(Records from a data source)

++++++

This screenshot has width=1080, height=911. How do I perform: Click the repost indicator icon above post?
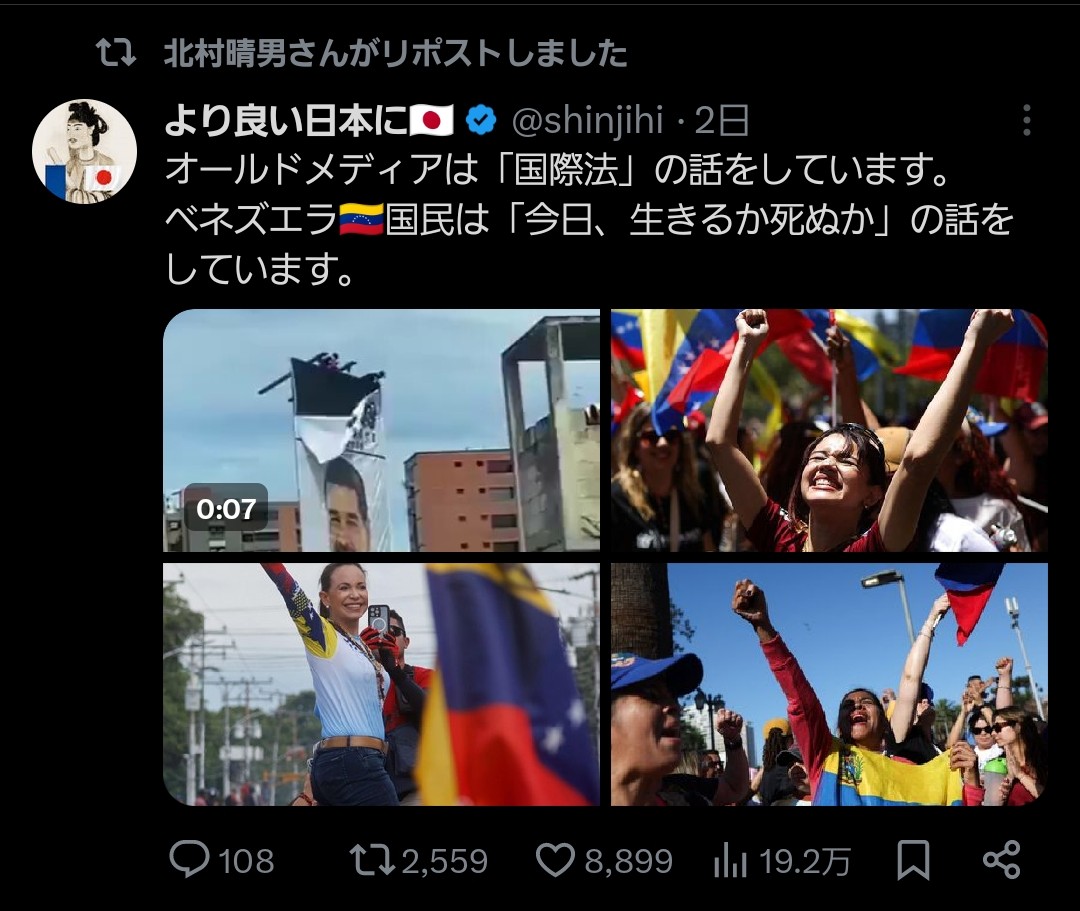point(115,53)
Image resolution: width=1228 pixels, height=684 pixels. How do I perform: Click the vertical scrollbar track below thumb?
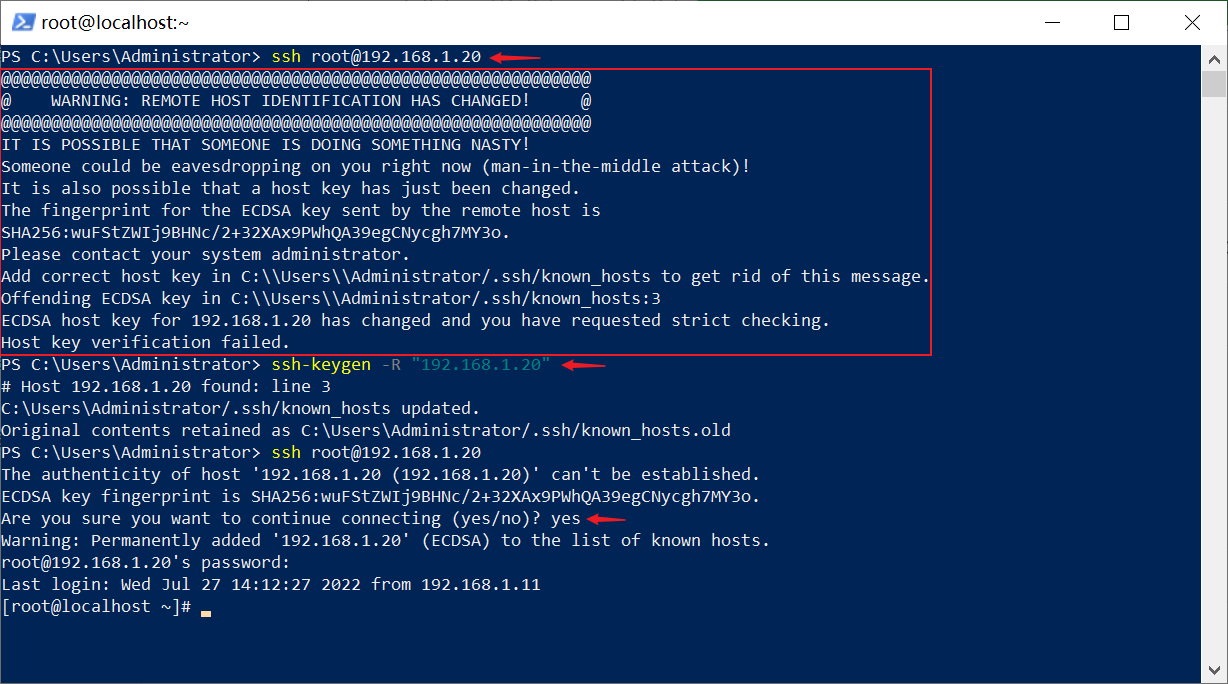[1213, 380]
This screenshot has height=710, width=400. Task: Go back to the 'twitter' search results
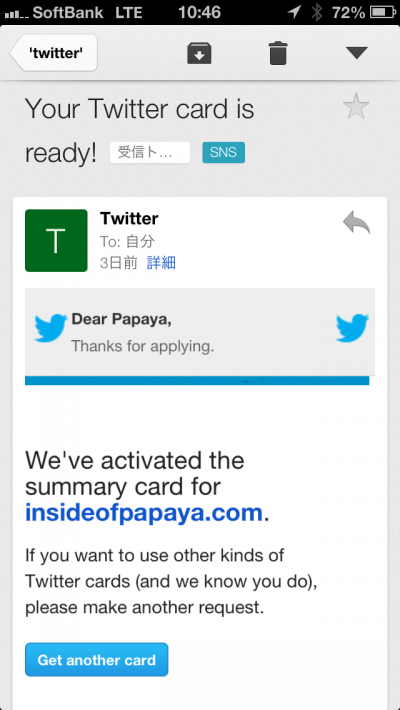(53, 53)
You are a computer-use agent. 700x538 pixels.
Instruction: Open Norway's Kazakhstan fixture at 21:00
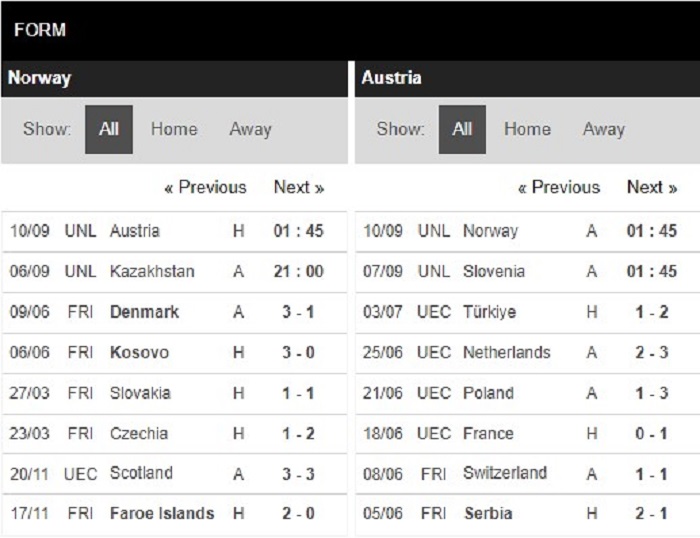click(x=174, y=272)
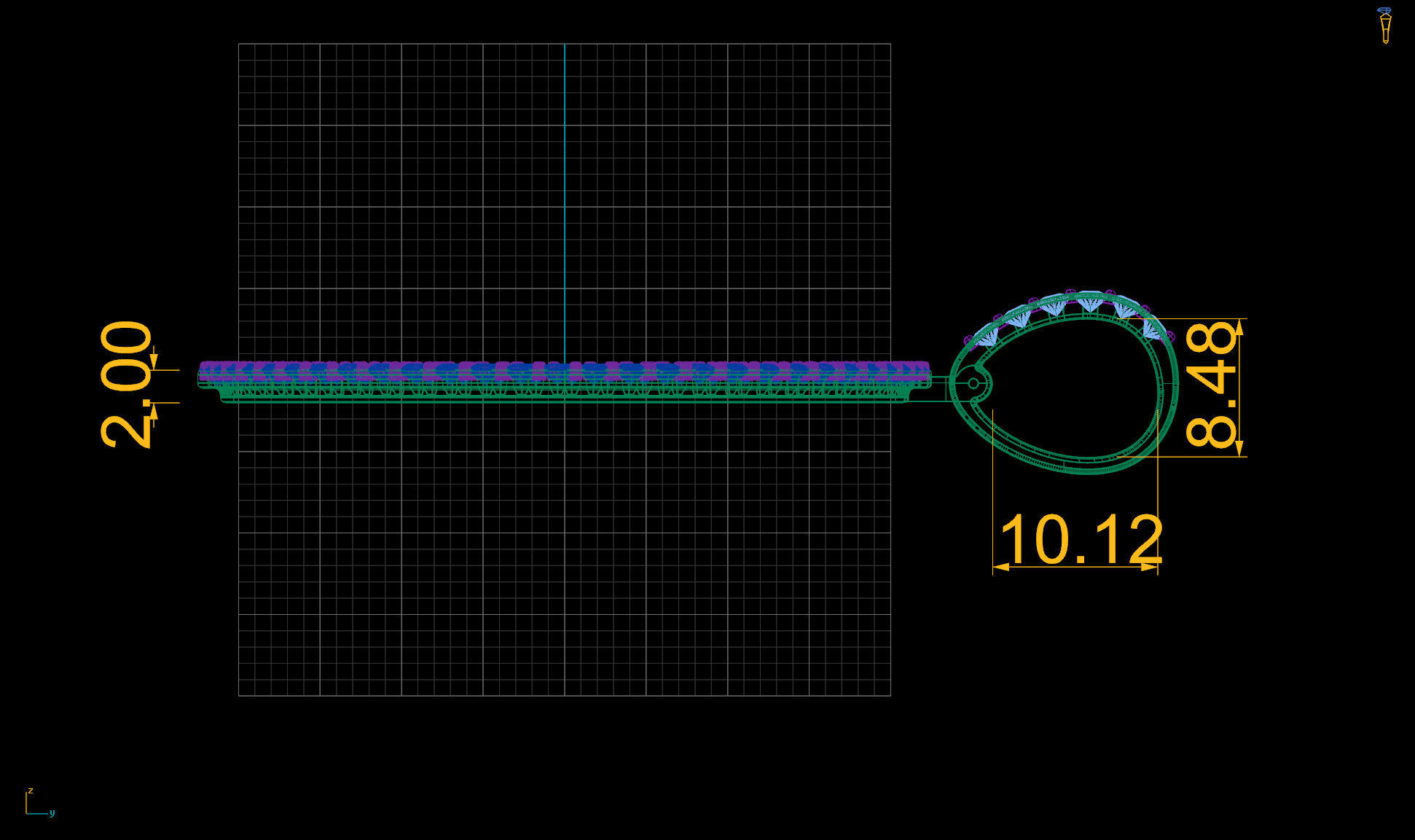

++++++

WHAT TO WORK ON » Copy the lines of the listing word for word, beginning at the line that contains "Image resolution: width=1228" and continuing through the end of the listing. Leave out the pictures.

ANSWER TO THE EXERCISE »
Image resolution: width=1228 pixels, height=684 pixels. How do I perform: Click the vertical scrollbar track below thumb?
[1213, 380]
This screenshot has height=710, width=400. Task: Go back to the 'twitter' search results
(53, 53)
You are a computer-use agent. 700x538 pixels.
Instruction: Open Norway's Kazakhstan fixture at 21:00
click(x=174, y=272)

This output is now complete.